I have a good example of a similar auth service in my book, you might want to check that out.

Auth Rules are composed of a set of scripts that are combined together.

In this case, I would say something like:

allow if Status is OnDutyStuff and Rank >= Captain

allow if CurrentTimeIsBusinessHours

Date stuff is handled internally, not externally.

Ayende Rahien
07/31/2009 03:06 PM by
Ayende Rahien

Frank,

The problem is that now the auth class needs to figure out where to get the info from. It is much better to let the calling code make this decision, since it can add any required info to the eager loaded parts.

Ayende Rahien
07/31/2009 03:06 PM by
Ayende Rahien

David,

For real code, I would probably use a ctor, I used props here because it allows me to name the stuff so you can more easily see them.

DoniG
07/31/2009 06:34 PM by
DoniG

Most non-trivial applications tend to need something like this. You need to give context to the authentication system to determine the applicable roles. Representing that context, and making the rules become the challenges. I'm looking forward to see how you use a DSL to do this.

DoniG

Mark Seemann
07/31/2009 06:40 PM by
Mark Seemann

Well, you only need to abstract the data retrieval a bit more, and you basically have Claims-based security. That's generally the direction Identity and Authorization are moving these days, so it makes sense, but you might want to take a look at Windows Identity Foundation and its IClaimsPrincipal interface instead of reinventing the wheel ;)

Jeremy Wiebe
07/31/2009 08:14 PM by
Jeremy Wiebe

I'm not sure if I'm twisting Peter's example, but his statement was "if the On Duty staff includes an officer of rank "Captain" or higher". I read that as the authorization could succeed if any officer on duty was a "Captain" or higher, not necessarily the current user.

Jan Limpens
07/31/2009 09:45 PM by
Jan Limpens

Isn't this open for all kinds of bugs? It's easy to send something like that...

new SignOutAuthorization

{

    OfficerRank = MyAunts.Rank,

    OfficerRoles = MyBoss.GetAllCurrentRoles(),

    OfficerEnclosures = Harry.GetEnclosuresUserIsResponibleFor(),

    InmateEnclosure = new Enclusure(123),

    InmateStatus = Status.Released,

}

would not

new SignOutAuthorization(officer, inmate);

allow for a much saver operation?

Ayende Rahien
07/31/2009 09:49 PM by
Ayende Rahien

Jan,

a) in real world situation, you would tend to get the values from a variety of places, not just this two

b) I am writing code that protect against Murphy, not Micheveli

c) see my comment to David

Huseyin Tufekcilerli
08/01/2009 07:58 AM by
Huseyin Tufekcilerli

I agree with Mark Seemann, this seems to be what its called "Claims-based security/authorization" The user supplies his claims and the system looks what it can do for the user for that operation request with those claims. Did you have chance to look at recently named Windows Identity Foundation formerly was Geneva something.

James
08/01/2009 02:14 PM by
James

Hi Ayende, this is a really great insight into the full development process, thanks!

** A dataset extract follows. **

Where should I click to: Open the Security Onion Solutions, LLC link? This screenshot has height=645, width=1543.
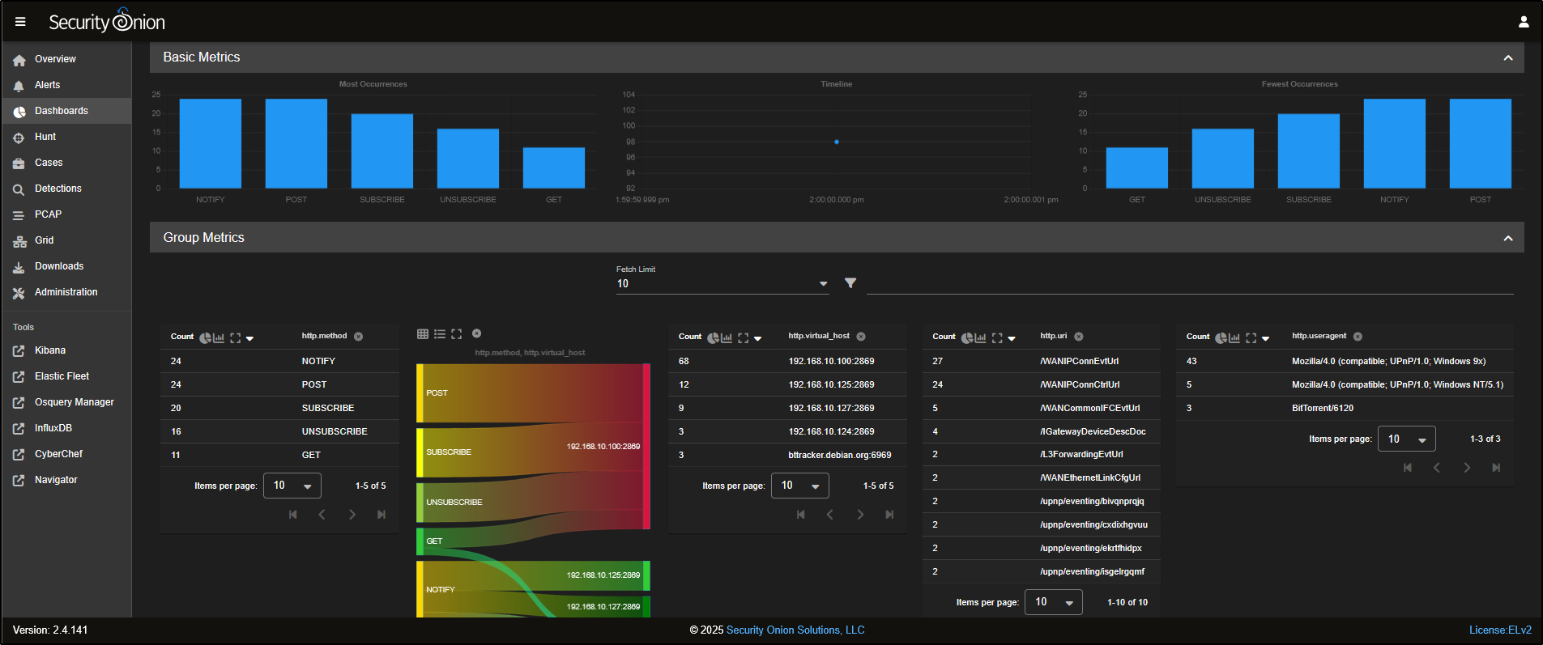pos(795,630)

Are you planning on making the source code available too?

Anders Bondehagen
08/03/2009 12:46 PM by
Anders Bondehagen

Are you going to use Rhino Security as base for your app? Or build authorization totally from scratch?

Stephen
08/20/2009 02:00 PM by
Stephen

Somewhat of an old post but I was wondering how you convey reasons for authorization failure, currently you say.. can I do 'this', but all you get back is a yes or not.. how would you tell the user why they were not authorized for the action, and how would you handle localization?

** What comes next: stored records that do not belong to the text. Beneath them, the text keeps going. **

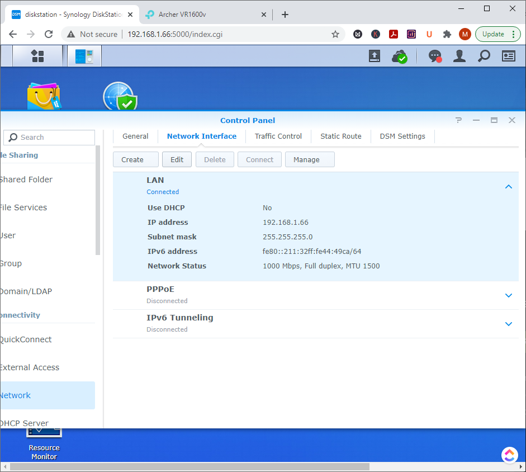The image size is (526, 472).
Task: Open the user account options icon
Action: [459, 56]
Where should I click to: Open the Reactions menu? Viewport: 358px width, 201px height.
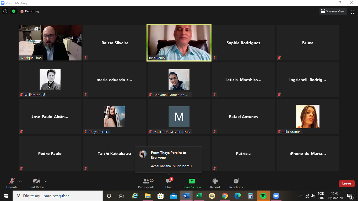point(236,183)

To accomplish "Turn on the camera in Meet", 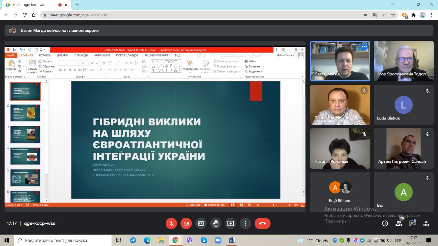I will [x=186, y=224].

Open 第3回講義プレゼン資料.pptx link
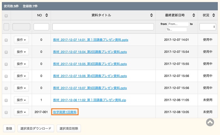[x=90, y=64]
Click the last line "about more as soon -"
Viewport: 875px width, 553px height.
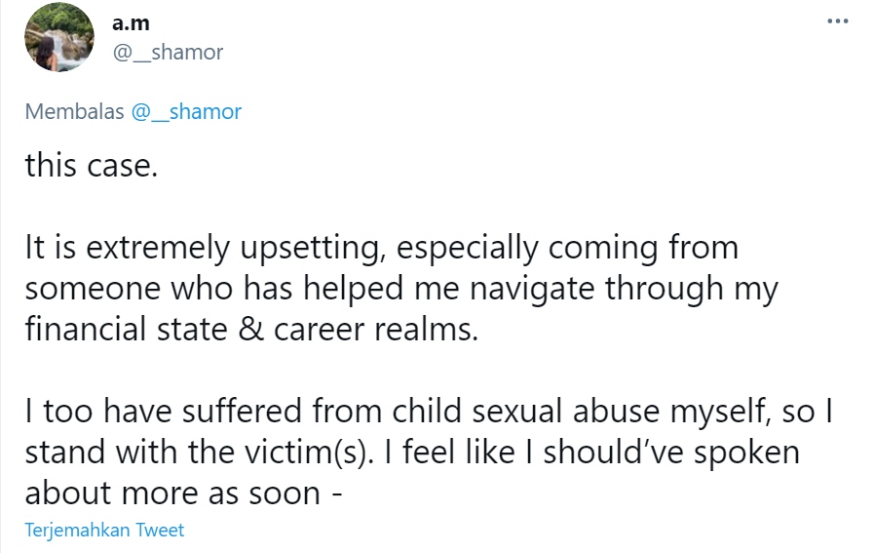pos(183,493)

The system we have returns so called 'authorization reports', which state are you authorized, and if you aren't they can include a list of 'problem' instances, we send the instances to a localized service which generates the error strings - the strings may often need to bind in information like.. if the erorr is 'suspended' you may want to include the date of suspension, and the date when suspension will end, so each problem type will also have instance properties that hold such information.

How would you handle this?

Ayende Rahien
08/20/2009 02:22 PM by
Ayende Rahien

Stephen,

Usually, an Authenticate response result in a AuthenticationResult response, often that is an enum.